Scientists Learn To Program Human Dreams

From: news release issued by Harvard Medical School.

Research Adds to Links Between Dreams and Learning, Creativity

Boston, MA--October 12, 2000--A team of Harvard Medical School scientists has achieved what researchers since Freud's day have sought: a way to control--at least in part--the content of a person's dreams. They are using their dream-provoking method to explore age-old questions, such as: Where do dreams come from? What do they mean? What is their role in memory, learning, and creativity? What is their link to the unconscious?

For years, scientists have been stymied in their quest to understand these associations because dreams are unique events that cannot be replicated. Until now. Robert Stickgold, HMS assistant professor of psychiatry, and his colleagues report in the Oct. 13 Science that they were able to get 17 different people to see the same dream images as they drifted off to sleep.

Stickgold and his colleages elicited the carbon-copy images using the computer game Tetris, training 27 subjects--12 novices, 10 experts and 5 amnesiacs--to play the game over the course of three days--a two-hour morning and one-hour evening session the first day and an hour-long morning and evening session each of the following two days. They then monitored the subjects' dreams as they were drifting to sleep on the first two evenings.

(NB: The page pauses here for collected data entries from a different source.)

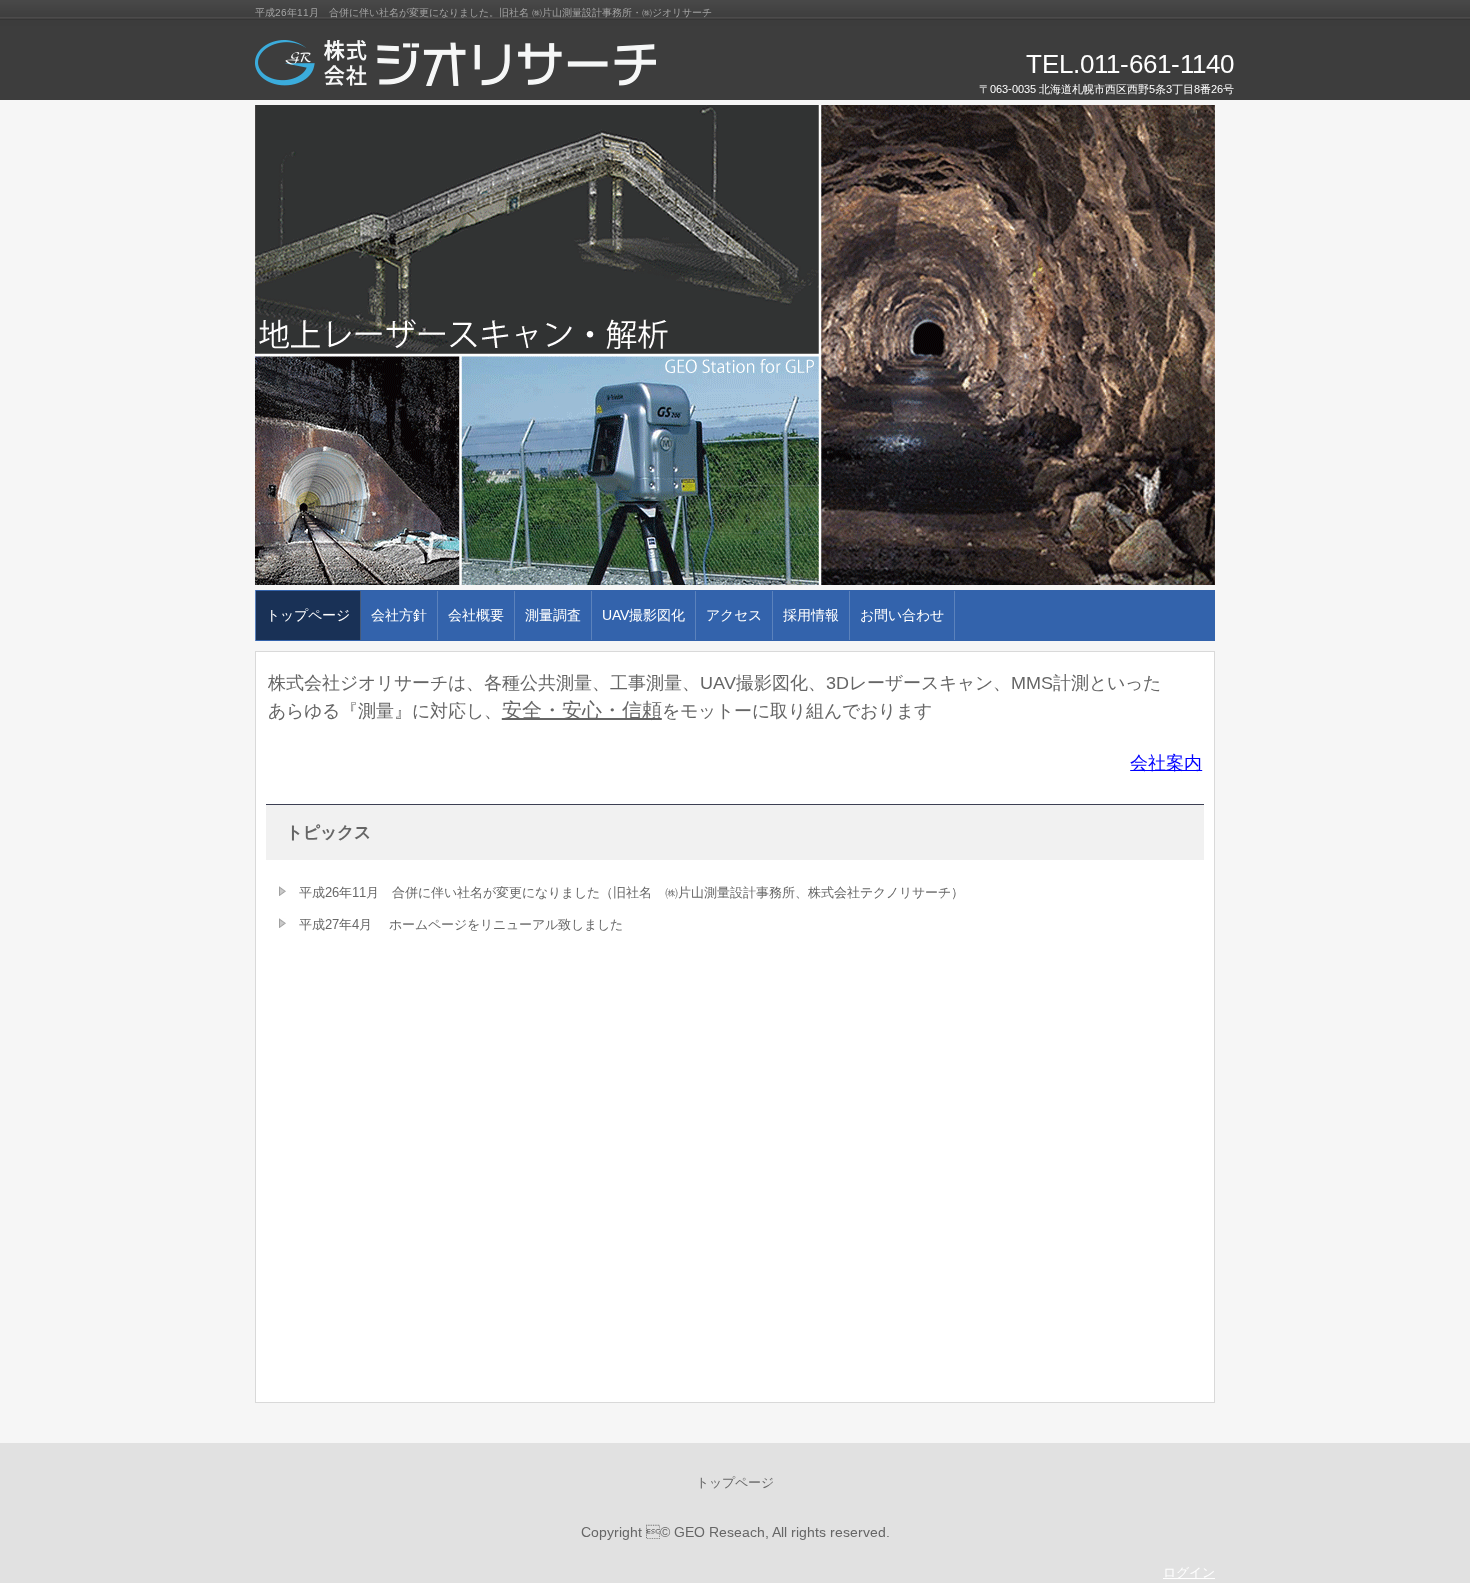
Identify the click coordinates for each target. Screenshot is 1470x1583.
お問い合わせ (902, 615)
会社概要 (476, 615)
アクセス (734, 615)
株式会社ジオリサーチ (485, 70)
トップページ (308, 615)
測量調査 (553, 615)
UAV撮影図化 (643, 615)
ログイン (1189, 1572)
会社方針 (399, 615)
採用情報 (811, 615)
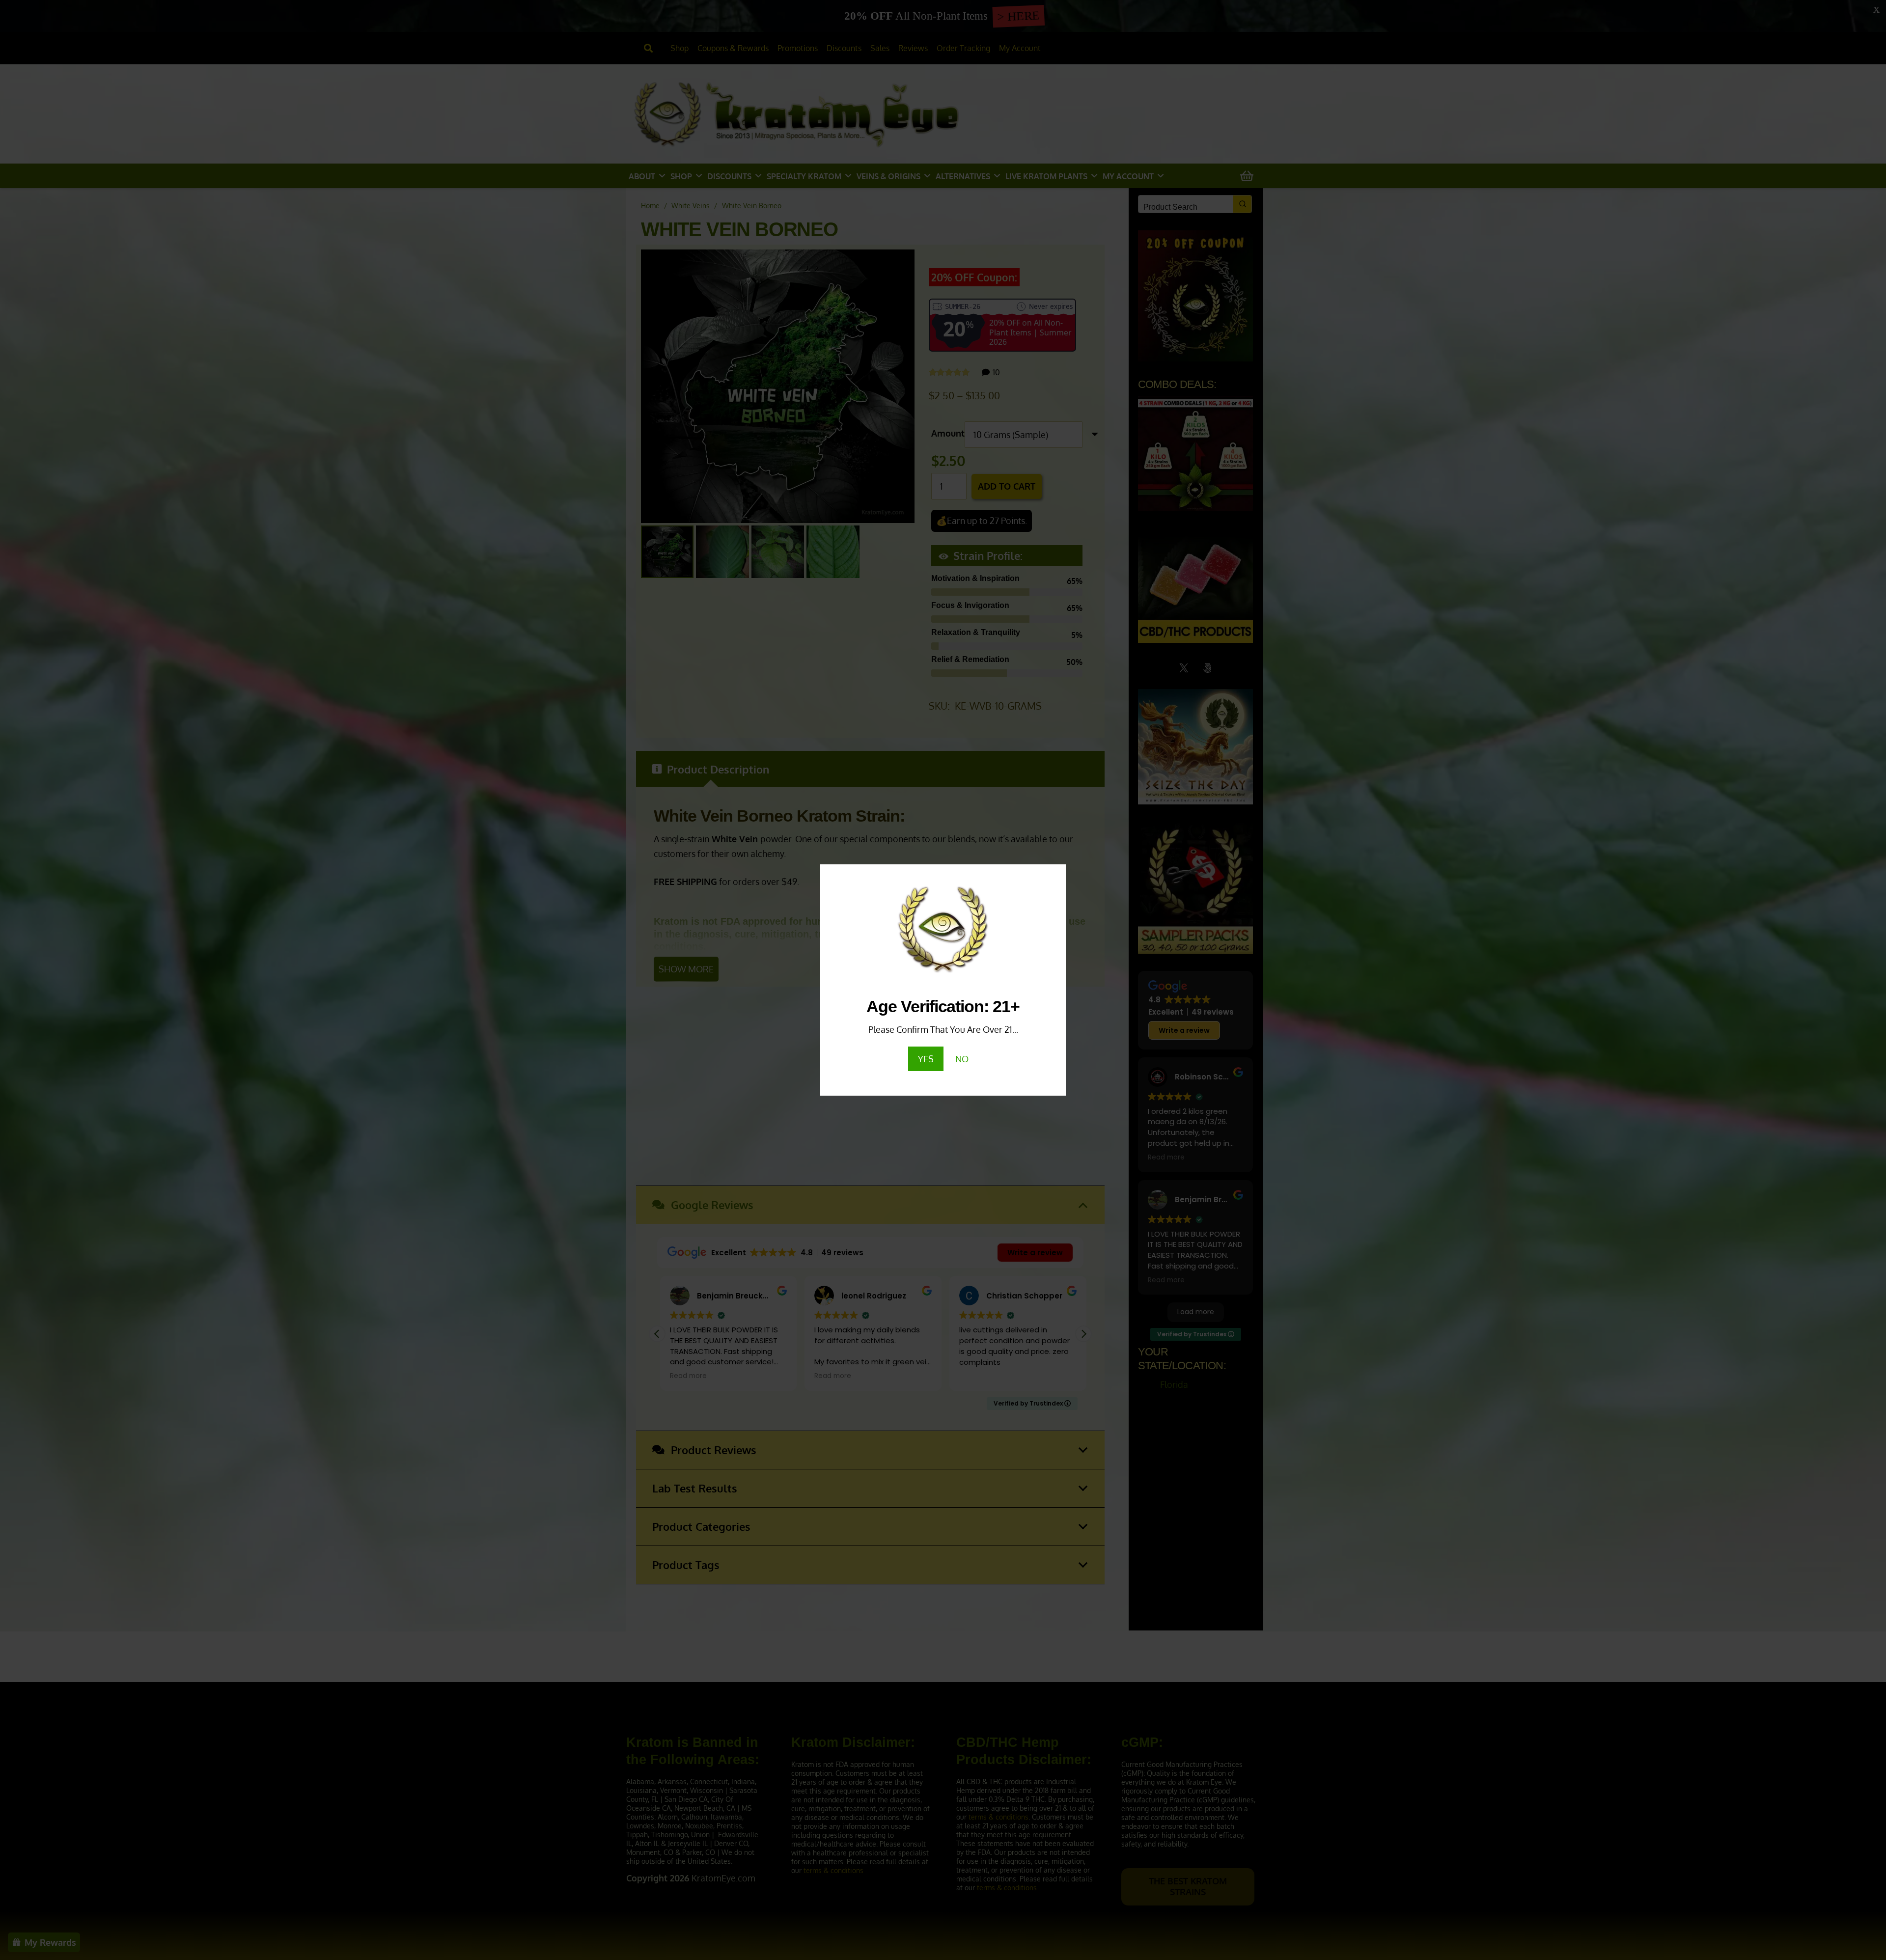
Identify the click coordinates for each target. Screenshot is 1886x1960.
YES (926, 1058)
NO (962, 1058)
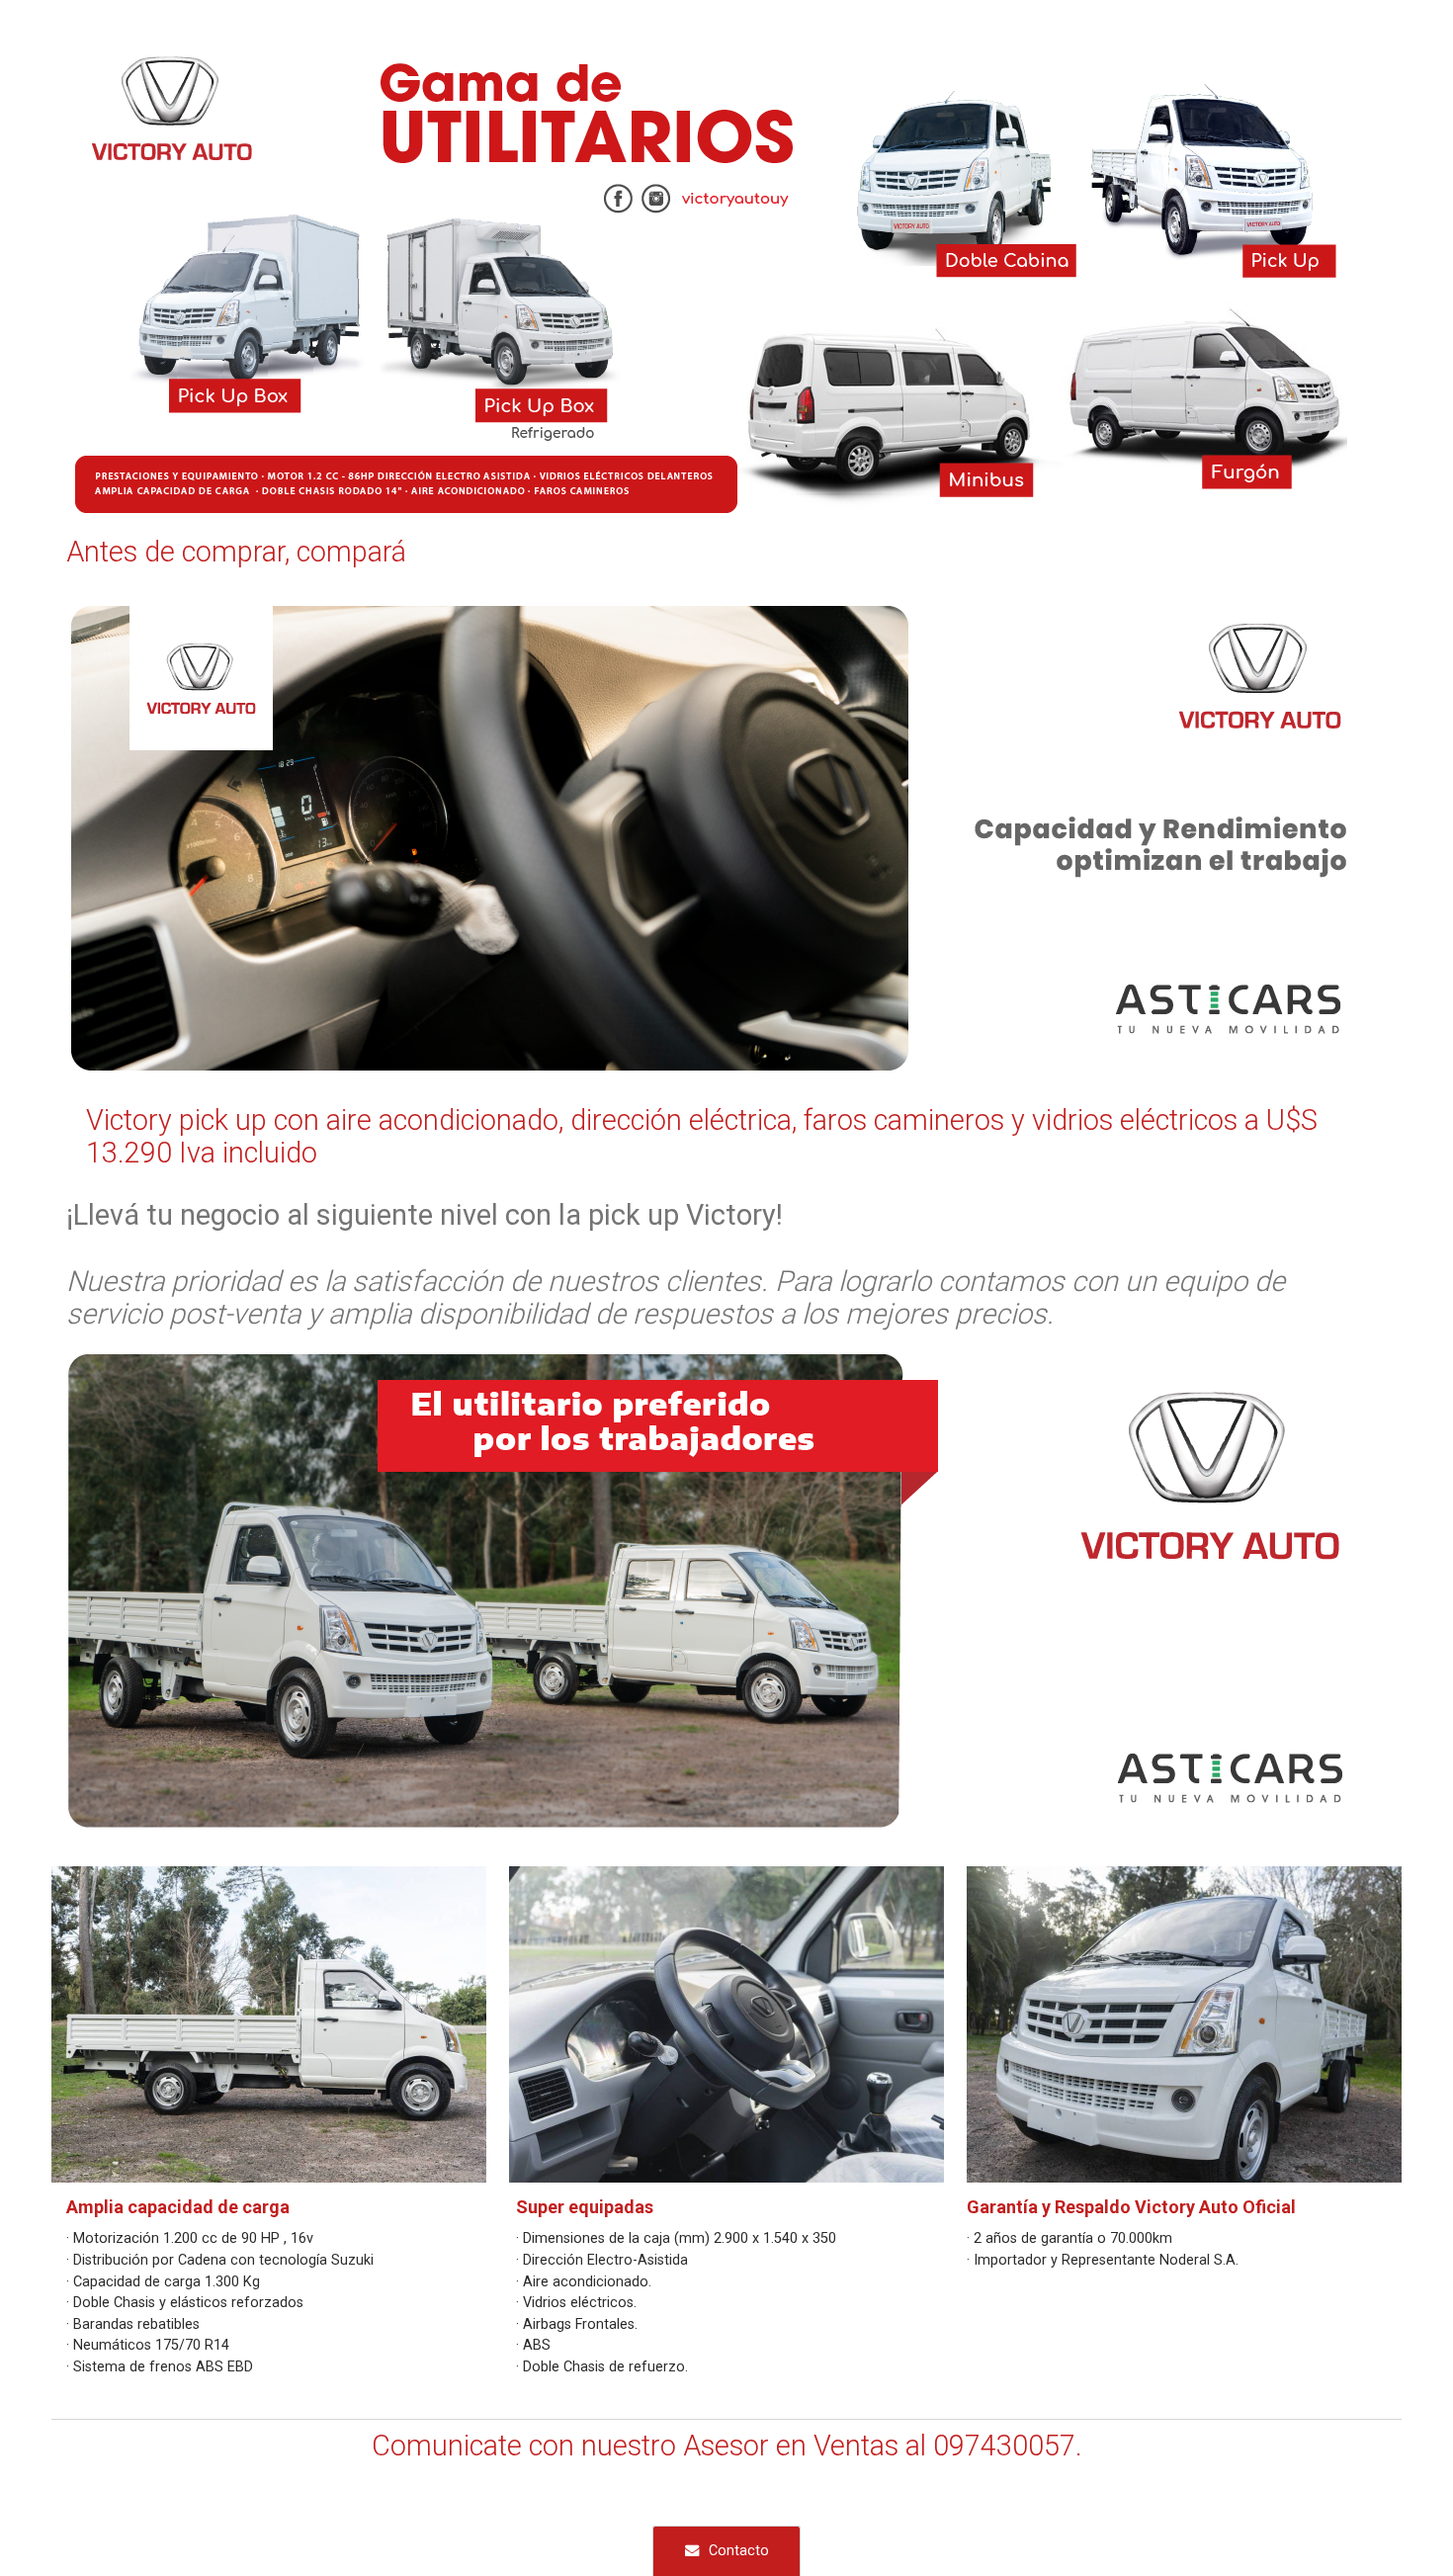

Seventeen of the subjects, over 60 percent of the total, reported dreaming at least once in the hour after they fell asleep, and all reported the exact same dream images--falling Tetris pieces. And intriguingly, the majority of dream reports occurred on the second rather than the first night of training.

This lag between first training and most intensive dreaming is interesting for the light it may shed on the link between learning and dreams. It appears that the need to learn may actually prod the brain to dream. "It's as if the brain needs more time or more play before it decides, 'Okay, this is something that I really need to deal with at sleep onset," Stickgold said.

Perhaps the most surprising findings of all came from the amnesiacs in the study. Co-author David Roddenberry found that when the five amnesiacs--who had no short-term memory due to hippocampal damage--were exposed to the computer game protocol, three of them experienced the same hypnagogic dreams as the normal subjects.

"I was just stunned when David called me and said they're getting them," Stickgold said. Though amnesiacs were known to dream, their dreams were thought to have little to do with the day's events, since those events are not remembered. Stickgold had assumed that this would be especially true of the early, or "hypnagogic," stages of dreaming explored in their studies. Compared to later stages of dreaming, such as those occurring during deep sleep or REM sleep, hypnagogic dreams were thought to be more tightly linked to conscious, or episodic, memory. "We thought if there's one part of sleep that depends on episodic memories, which amnesiacs lack, its sleep onset," he said.

The fact that some of the amnesiacs saw the falling Tetris pieces points to the powerful role played by the unconscious in dreams. In fact, Stickgold believes that the amnesiac's unconscious Tetris memories may have affected not only their dreams but their waking behavior. Unlike the normal subjects in their study--who improved in their computer games over the course of the three days--the amnesics showed marginal improvement. Most had to be taught the game all over again each day. But Roddenberry, an undergraduate at Harvard University, observed that at the start of a session, one of the amnesiacs placed her fingers on the exact three keys used in playing Tetris.

"She did not quite know what she was doing and yet she did know what she was doing," said Stickgold. "In a way, this is Freud's unconscious--things activated in our brain, that are in fact memories that guide our behavior but are not conscious," he said.

The notion that dreaming is prompted by a need to learn was supported by other findings as well. The researchers found that novices who reported seeing falling Tetris pieces did not perform as well in their initial two hour Tetris training session as those who did not see the images. "It's as if the more work you have to do, the more likely you are to get the imagery," said Stickgold.

Those who needed to do the least work were the experts in the study, each of whom had previously logged at least 50 and as much as 500 hours of Tetris playing, mostly on Nintendo sets. Half of them reported dreams of Tetris pieces falling before their eyes, but the last two experts reported an intriguing twist. Rather than seeing the Tetris pieces in black and white, as they were shown in the experimental protocol, they saw them as they appeared in their earlier Nintendo Tetris-playing days--in color and accompanied by music.

This substitution of old images for new ones strikes at the most distinctive quality of dreams--their often astounding creativity. In dreaming, the brain does not merely replay memories but transforms them by associating them with old images and memories. "It's actually hunting around and finding other relevant information to connect to, which is the integrative process--which over time, I would argue, is a critical function of sleep," said Stickgold.

"What we're really looking at here is the age-old mind-body problem: the mind-brain connection," said Stickgold. "We think of our mind as being ours. But there are real ways in which the brain has a set of rules of its own. We're getting an idea of what the brain uses as its rules for picking out cortical memory traces to reactivate and bring into our conscious mind, and, we're trying to see across wake-sleep cycles how that process happens."